[Intel-gfx] [PATCH 5/5] drm/i915/adlp: Add support for remapping CCS FBs
Juha-Pekka Heikkila
juhapekka.heikkila at gmail.com
Sat Sep 4 11:54:31 UTC 2021
Hi Imre,
other than that one question for this patch and one missing static
declaration what kernel test bot said about gen12_ccs_aux_stride(..)
changes look ok to me.
with those checked this series is
Reviewed-by: Juha-Pekka Heikkila <juhapekka.heikkila at gmail.com>
On 27.8.2021 18.09, Imre Deak wrote:
> Add support for remapping CCS FBs on ADL-P to remove the restriction
> of the power-of-two sized stride and the 2MB surface offset alignment
> for these FBs.
>
> We can only remap the tiles on the main surface, not the tiles on the
> CCS surface, so userspace has to generate the CCS surface aligning to
> the POT size padded main surface stride (by programming the AUX
> pagetable accordingly).
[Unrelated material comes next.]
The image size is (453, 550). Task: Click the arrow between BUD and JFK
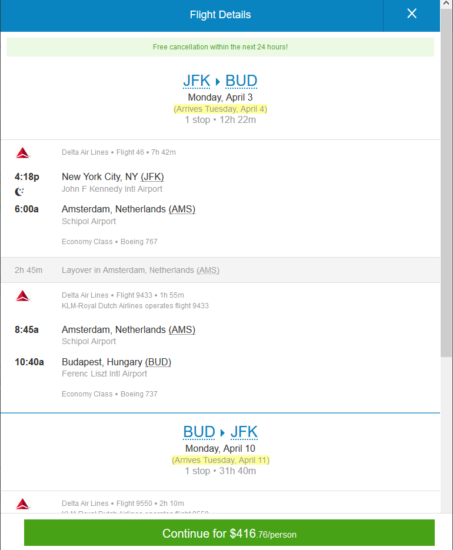pos(222,433)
For the required AUX pagetable setup, this
> requires that either the main surface stride is 8 tiles or that the
> stride is 16 tiles aligned (= 64 kbytes, the area mapped by one AUX
> PTE).
>
> Signed-off-by: Imre Deak <imre.deak at intel.com>
> ---
> drivers/gpu/drm/i915/display/intel_display.c | 5 +-
> .../drm/i915/display/intel_display_types.h | 2 -
> drivers/gpu/drm/i915/display/intel_fb.c | 78 +++++++++++--------
> drivers/gpu/drm/i915/gt/intel_ggtt.c | 28 ++++++-
> drivers/gpu/drm/i915/i915_vma_types.h | 7 +-
> 5 files changed, 79 insertions(+), 41 deletions(-)
>
> diff --git a/drivers/gpu/drm/i915/display/intel_display.c b/drivers/gpu/drm/i915/display/intel_display.c
> index 4d35f3b087d7e..3e64fda072789 100644
> --- a/drivers/gpu/drm/i915/display/intel_display.c
> +++ b/drivers/gpu/drm/i915/display/intel_display.c
> @@ -892,8 +892,11 @@ unsigned int intel_remapped_info_size(const struct intel_remapped_info *rem_info
> unsigned int size = 0;
> int i;
>
> - for (i = 0 ; i < ARRAY_SIZE(rem_info->plane); i++)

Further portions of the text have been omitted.